Данта работал в лесхозе экономистом, жена – телеграфисткой, оба по специальности, полученной в молодости. Жили неплохо, в большой комнате со стенами из круглых, пахнущих смолой бревен. Сначала было не до разговоров – слезы, смех…

– Спасибо вам, Альгис, вы для нас дороже сына, – пожал мне руку Данта.

– Милый вы мой, – обняла меня Людина мать.

И я почему-то подумал, что никому не вредно испить горя. Людины родители стали лучше: исчезла напыщенность, уменьшилось разделявшее нас расстояние, и я впервые почувствовал себя у них как дома. А заварной чайничек с помятым боком и сушеная рябина заставили меня совсем расчувствоваться. Но внутренне я все же готовился отражать атаки Данты.

– Мы же писали, Людочка, чтобы ты до лета не трогалась, не теряла драгоценного времени, – укоряли Люду родители. – Мы здесь зарабатываем даже больше, чем дома, только продуктов кое-каких не хватает. Деньги для нас не проблема, мы тебе будем помогать.

– Я очень соскучилась.

– Мы тоже, детка, но ведь у тебя в этом году выпускные экзамены. Это не шутки!

Через несколько дней, нагрузившись подарками и гостинцами, набив полные карманы писем, мы собрались в обратную дорогу. Директор лесхоза выдал мне несколько сот рублей – подписаться на литовские и эстонские газеты и журналы. Пятьдесят километров до ближайшей железнодорожной станции мы добирались целые сутки. Тогда-то и начал разговор Данта…

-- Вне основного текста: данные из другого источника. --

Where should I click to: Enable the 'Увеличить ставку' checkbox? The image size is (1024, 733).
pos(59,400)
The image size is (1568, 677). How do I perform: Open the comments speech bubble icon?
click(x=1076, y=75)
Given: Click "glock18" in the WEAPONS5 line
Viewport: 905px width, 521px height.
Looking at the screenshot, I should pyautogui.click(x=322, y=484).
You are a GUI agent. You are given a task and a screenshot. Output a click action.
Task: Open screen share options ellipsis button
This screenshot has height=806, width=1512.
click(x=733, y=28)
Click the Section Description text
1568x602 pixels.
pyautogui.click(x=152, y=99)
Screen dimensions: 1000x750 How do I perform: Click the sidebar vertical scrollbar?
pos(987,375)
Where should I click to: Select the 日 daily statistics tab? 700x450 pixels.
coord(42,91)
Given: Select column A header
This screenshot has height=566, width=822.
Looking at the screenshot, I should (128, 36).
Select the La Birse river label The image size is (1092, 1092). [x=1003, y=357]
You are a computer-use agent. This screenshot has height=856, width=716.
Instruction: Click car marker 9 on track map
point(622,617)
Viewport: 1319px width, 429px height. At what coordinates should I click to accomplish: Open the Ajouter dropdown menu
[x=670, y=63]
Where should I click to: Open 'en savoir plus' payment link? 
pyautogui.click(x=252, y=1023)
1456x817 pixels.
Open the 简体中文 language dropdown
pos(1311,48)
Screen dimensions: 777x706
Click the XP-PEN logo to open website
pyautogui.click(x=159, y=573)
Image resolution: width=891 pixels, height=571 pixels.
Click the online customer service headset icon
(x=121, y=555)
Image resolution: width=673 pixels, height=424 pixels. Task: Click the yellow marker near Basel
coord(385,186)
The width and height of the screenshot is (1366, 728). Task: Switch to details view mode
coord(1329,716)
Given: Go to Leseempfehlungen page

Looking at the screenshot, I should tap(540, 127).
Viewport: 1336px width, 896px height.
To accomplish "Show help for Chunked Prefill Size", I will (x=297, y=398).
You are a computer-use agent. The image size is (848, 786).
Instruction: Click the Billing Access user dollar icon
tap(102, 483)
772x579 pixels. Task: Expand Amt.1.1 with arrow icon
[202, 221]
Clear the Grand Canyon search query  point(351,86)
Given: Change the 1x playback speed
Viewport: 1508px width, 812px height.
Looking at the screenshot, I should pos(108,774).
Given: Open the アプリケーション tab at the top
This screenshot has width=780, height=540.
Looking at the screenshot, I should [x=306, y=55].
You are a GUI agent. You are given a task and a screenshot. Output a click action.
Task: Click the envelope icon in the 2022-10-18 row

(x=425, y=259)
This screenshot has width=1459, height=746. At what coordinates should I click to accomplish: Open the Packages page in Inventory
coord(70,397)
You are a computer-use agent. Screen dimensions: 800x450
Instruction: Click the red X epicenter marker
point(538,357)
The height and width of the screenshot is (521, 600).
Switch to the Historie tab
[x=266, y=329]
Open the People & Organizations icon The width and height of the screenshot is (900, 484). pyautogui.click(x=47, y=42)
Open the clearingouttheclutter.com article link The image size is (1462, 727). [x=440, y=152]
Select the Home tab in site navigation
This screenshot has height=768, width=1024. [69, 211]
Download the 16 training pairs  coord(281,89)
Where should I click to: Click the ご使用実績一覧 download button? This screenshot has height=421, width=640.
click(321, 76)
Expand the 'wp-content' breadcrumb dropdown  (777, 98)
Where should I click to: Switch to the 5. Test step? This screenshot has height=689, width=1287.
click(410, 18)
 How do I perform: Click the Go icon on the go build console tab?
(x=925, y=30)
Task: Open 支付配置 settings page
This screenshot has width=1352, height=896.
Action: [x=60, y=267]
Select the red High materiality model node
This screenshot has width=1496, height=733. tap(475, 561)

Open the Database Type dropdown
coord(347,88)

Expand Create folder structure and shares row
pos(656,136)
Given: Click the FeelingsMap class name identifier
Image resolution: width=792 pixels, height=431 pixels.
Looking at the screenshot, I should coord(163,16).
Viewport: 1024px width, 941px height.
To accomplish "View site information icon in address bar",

Я молчал и думал, что на ученических картах места эти – лишь маленькие точки, что человек теперь так мудр и может на маленьком листке уместить целую галактику, но чем дальше, тем хуже понимает себе подобных.

При прощании Данта подал мне письмо.

– Передайте брату. Он живет неподалеку от Рамучяй, по дороге в Дегесяй. Вам эти места, как я слышал, хорошо знакомы. Его фамилия Кувикас, мы от разных отцов. И я заранее прошу извинить за возможные неприятности. Хотя, может быть, и его времена изменили. Не посчитайте за труд…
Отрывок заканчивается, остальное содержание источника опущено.